= Il khan =

Mongolian and Turkic ruler title

Il Khan (also il-khan, ilkhan, elkhan, etc.), in Turkic languages and Mongolian, is a title of leadership. It combines the title khan with the prefix el/il, from the word ulus – 'tribe, clan', 'the people', 'nation', 'homeland', 'state', 'tribal union', etc.

==Meaning==
The exact meaning depends on context:
- Khan of the nation. The earliest mention of a similar title in this meaning, namely "Illig Qaghan", refers to Bumin Qaghan and dates to 552 CE. (In fact, Nikolai Gumilyov transcribes Bumin's title as "ilkhan".)
- More recently, the tribal chief that heads both branches of the Bakhtiari people, under whom several khans operate (20th century CE).

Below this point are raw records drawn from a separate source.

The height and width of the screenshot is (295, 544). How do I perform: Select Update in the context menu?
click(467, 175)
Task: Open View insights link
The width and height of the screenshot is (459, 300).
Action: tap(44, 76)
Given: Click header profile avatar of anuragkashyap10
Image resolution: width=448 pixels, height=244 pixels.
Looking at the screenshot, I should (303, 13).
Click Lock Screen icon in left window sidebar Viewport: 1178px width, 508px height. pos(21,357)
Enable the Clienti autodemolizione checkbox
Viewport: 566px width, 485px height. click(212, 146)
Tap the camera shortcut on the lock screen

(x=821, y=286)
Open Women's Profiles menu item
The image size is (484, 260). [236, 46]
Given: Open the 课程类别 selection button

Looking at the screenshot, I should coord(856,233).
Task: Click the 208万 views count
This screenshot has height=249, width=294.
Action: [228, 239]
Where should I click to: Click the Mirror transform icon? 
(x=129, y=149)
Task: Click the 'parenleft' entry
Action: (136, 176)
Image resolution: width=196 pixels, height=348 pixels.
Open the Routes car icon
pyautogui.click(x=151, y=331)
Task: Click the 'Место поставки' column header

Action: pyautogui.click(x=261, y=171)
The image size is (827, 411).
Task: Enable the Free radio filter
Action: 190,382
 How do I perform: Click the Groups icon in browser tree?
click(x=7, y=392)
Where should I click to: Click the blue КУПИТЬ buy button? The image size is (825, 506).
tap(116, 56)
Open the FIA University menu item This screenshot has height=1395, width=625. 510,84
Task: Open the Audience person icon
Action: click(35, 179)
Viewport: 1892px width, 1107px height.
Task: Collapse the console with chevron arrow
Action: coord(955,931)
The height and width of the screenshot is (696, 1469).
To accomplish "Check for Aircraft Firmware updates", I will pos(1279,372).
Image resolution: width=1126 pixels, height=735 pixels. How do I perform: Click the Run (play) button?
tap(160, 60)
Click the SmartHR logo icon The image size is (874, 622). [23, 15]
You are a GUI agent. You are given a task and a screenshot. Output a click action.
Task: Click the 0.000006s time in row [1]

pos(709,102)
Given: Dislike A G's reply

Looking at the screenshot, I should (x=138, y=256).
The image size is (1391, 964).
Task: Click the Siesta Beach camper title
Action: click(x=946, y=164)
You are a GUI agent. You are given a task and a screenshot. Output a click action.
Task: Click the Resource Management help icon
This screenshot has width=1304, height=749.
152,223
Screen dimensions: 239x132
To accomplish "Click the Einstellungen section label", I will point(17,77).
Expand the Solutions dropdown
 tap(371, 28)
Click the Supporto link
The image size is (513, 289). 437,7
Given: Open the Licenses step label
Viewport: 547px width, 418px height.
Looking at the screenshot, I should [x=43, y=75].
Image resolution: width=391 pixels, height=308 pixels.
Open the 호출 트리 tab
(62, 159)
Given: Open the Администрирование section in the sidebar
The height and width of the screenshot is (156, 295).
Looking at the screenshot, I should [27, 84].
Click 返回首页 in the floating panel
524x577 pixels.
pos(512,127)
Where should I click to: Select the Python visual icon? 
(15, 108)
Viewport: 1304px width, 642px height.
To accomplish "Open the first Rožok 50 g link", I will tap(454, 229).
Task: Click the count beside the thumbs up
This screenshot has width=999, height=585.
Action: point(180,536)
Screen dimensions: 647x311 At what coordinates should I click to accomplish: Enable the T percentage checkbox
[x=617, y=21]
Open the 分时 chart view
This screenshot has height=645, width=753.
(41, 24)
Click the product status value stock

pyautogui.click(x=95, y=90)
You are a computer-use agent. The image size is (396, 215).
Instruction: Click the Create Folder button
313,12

In the context of the Hulaguid dynasty, commonly known as the Ilkhanate, the title Ilkhan was borne by the descendants of Hulagu and later other Borjigin princes in Persia, starting from c. 1259–1265. Two interpretations have been proposed:
- 'submissive', 'peaceable', 'obedient', or 'subservient' khan, or 'polity prince'. Possibly equivalent to Chinese kuo-wang, and to Islamic sultan. Here the lesser "khanship" intended to indicate the initial deference of Hulagu to Möngke Khan and his successor Great Khans of the Mongol Empire.
- Sovereign khan. From ilig khan. It was possibly equivalent to Chinese zhenming huangdi ('Emperor with a genuine mandate'). It was to be construed as a power over regional affairs, not in opposition to the Great Khan, yet not conferred by him.

The title of Il Khan was used consistently only in the first half of the dynasty, and after the reign of Geikhatu it was rarely used, with the titles Padishah or Sultan being used instead.

==In fiction==
- In BattleTech, the IlKhan is the highest leader of The Clans.